In an email to ProteoMonitor, Bernd Bodenmiller, a researcher at the University of Zurich who extensively uses DVS Sciences' CyTOF mass cytometry machine for single-cell proteomics, questioned also if these repeated steps might lead to difficulty with the "accumulation of artifacts that increase with every cycle."
Hennig, said, however, that the platform controls for fluorescence remaining after the bleaching process. It also controls for cell autofluorescence, he said.
In general, Bodenmiller said, the chip cytometry approach "is smart and has lots of potential," although he suggested more work was still needed to optimize the platform.
Like Hennig and Detmers, he suggested that it might find an "immediate niche... in cases where the cell numbers are very limited, in which every cell counts but many parameters should be measured." He cited analysis of circulating tumor cells as one example of such an application.
In addition to launching services using the platform and prepping it for the fall release, the company is in the process of developing a robotics system for use with the instrument, Hennig said.
This will prove key for increasing the system's throughput. While Zellkraftwerk can currently process around 400 samples a week in house, the manual version of the instrument slated for release in the fall can process only around 20 samples per week.
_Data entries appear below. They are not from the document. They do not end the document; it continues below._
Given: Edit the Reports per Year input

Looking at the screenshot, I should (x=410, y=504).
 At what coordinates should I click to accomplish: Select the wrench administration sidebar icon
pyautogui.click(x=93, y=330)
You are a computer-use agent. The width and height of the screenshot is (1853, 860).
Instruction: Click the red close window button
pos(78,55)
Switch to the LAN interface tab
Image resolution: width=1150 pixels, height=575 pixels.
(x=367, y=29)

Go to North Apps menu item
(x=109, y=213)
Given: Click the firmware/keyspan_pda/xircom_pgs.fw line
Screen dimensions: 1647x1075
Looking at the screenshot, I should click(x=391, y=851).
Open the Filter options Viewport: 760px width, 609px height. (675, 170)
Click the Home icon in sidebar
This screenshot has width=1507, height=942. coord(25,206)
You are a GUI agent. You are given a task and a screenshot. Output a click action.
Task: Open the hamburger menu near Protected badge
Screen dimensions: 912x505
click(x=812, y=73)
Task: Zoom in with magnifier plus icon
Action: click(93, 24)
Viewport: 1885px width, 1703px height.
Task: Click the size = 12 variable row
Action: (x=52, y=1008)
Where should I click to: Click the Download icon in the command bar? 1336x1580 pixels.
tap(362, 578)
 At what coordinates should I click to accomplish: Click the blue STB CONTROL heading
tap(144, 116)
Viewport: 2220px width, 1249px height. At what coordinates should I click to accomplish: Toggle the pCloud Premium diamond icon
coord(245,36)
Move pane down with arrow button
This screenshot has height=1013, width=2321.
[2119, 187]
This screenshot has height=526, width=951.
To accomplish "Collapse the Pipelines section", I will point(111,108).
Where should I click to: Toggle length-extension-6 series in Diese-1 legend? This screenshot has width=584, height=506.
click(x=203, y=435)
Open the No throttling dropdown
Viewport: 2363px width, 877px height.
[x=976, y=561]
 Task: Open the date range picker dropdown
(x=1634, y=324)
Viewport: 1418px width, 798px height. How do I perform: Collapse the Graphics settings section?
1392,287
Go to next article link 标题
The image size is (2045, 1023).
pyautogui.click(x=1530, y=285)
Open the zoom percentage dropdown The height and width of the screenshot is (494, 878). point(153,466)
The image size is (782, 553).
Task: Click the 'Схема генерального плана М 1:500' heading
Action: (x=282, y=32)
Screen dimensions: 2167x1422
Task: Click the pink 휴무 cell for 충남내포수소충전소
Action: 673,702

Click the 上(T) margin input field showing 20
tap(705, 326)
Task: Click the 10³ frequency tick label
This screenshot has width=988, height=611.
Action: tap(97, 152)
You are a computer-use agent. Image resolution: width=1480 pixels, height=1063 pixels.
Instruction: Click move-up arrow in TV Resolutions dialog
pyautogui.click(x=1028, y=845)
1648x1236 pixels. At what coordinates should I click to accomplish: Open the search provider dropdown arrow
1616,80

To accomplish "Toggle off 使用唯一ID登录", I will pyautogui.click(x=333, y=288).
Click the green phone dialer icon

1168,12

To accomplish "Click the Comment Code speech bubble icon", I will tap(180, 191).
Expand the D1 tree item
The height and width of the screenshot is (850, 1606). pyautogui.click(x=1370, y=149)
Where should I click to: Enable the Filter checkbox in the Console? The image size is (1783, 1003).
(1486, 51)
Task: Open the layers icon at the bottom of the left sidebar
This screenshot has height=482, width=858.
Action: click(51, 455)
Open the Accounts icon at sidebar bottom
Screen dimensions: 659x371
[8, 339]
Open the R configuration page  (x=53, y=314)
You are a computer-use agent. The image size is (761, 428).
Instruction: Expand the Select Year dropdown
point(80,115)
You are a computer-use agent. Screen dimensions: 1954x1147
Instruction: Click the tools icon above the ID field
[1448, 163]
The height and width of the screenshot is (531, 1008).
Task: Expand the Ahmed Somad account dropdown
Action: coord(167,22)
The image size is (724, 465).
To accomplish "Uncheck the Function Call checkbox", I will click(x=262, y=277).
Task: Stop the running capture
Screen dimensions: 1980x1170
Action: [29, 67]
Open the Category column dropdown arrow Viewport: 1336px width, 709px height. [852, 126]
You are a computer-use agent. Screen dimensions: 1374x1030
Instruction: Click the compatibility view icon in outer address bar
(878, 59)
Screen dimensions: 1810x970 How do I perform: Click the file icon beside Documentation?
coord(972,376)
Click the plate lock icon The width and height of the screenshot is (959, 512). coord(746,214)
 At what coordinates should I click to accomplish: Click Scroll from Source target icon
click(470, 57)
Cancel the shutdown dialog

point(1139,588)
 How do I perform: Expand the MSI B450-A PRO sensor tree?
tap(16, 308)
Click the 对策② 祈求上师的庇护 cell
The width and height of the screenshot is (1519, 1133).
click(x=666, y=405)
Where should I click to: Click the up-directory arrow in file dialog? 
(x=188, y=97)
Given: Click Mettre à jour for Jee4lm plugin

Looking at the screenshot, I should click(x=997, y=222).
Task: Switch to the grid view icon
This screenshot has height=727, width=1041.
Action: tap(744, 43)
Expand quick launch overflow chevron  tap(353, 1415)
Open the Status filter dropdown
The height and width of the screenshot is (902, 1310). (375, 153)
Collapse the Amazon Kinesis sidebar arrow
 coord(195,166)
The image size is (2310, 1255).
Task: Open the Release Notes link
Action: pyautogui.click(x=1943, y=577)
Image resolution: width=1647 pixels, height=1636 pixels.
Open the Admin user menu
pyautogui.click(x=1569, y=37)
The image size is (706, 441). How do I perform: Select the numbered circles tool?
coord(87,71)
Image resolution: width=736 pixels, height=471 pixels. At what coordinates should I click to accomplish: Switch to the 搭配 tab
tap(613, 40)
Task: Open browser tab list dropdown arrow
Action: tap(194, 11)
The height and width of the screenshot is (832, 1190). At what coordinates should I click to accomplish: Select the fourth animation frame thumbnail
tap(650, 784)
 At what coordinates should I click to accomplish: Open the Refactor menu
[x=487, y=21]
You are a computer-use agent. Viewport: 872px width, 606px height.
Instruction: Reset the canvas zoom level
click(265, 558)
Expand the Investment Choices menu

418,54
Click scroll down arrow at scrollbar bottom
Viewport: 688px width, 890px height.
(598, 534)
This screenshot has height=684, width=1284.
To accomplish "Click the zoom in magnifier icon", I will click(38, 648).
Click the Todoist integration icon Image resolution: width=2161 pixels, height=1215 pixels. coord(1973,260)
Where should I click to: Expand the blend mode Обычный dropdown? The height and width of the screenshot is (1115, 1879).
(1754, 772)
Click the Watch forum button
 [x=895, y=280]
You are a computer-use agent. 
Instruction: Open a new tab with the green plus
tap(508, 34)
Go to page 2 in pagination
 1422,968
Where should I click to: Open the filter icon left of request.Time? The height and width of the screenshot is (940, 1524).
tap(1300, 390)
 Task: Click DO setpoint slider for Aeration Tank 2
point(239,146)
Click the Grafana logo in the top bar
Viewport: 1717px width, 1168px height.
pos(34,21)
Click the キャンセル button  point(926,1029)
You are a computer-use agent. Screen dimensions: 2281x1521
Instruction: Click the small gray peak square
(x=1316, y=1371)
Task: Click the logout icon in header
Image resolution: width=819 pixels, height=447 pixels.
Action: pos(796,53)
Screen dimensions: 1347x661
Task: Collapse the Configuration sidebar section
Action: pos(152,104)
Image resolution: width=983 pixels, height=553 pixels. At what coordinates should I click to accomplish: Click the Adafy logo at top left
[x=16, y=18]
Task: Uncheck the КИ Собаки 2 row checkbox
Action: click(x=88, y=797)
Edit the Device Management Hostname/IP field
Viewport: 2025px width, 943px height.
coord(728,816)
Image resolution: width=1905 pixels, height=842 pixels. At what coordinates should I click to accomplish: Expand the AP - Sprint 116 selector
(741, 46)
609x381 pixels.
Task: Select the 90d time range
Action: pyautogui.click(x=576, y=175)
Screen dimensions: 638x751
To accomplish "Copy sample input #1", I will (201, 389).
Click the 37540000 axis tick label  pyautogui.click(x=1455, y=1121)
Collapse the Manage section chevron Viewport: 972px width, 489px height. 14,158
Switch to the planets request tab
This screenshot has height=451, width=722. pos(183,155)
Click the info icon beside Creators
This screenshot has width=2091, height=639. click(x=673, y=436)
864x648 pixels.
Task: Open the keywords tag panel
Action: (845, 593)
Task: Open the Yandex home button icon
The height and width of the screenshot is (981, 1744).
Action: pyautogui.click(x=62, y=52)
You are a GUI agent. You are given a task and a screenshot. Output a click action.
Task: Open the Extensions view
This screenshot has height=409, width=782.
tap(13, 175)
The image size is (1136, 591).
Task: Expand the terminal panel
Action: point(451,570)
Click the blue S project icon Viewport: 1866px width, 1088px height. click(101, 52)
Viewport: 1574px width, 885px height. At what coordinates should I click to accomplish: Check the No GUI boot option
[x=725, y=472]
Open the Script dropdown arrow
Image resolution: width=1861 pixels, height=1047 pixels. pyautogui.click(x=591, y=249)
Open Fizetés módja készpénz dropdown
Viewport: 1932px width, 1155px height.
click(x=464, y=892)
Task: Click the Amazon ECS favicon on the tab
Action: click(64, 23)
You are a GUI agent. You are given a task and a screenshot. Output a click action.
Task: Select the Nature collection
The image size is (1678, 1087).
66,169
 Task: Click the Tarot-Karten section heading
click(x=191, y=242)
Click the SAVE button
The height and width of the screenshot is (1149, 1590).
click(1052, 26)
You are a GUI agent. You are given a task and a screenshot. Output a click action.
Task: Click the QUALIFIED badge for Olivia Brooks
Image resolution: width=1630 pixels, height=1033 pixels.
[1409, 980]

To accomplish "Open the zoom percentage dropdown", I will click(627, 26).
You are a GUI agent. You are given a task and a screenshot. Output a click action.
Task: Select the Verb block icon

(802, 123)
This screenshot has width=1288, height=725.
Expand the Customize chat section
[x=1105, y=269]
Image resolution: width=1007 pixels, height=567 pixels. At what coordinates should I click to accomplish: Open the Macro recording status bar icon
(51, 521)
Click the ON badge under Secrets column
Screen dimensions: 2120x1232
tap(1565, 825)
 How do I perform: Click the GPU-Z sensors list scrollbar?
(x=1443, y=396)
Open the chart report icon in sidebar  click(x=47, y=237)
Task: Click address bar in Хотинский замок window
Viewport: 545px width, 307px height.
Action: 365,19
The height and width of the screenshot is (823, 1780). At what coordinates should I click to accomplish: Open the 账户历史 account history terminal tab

The company plans to release an automated version of the instrument in the fall of 2014 that will up that to around 400 per week.
Currently, each chip can capture a maximum of 100,000 cells, and the platform can record data on a maximum of 50,000 cells.
Zellkraftwerk is planning a demonstration day in March where interested researchers can use a prototype of the system to analyze their own samples.
Detmers said the company expects to price the platform at around $150,000 when it goes on sale this fall, with the chips used in the analysis running around $20 apiece.
Zellkraftwerk, which formally launched in November, currently has seven employees and is funded by a €2.5 million ($3.3 million) grant from the German government that runs through 2014. According to Hennig, the company has no immediate plans to raise additional funds.
"The first priority, now that we've launched the [system as a] service for academic customers, is launching the service for drug-development companies, and then the next step will be to launch the instrument in September of this year," he said. "Funding questions will be on the agenda in 2014, maybe."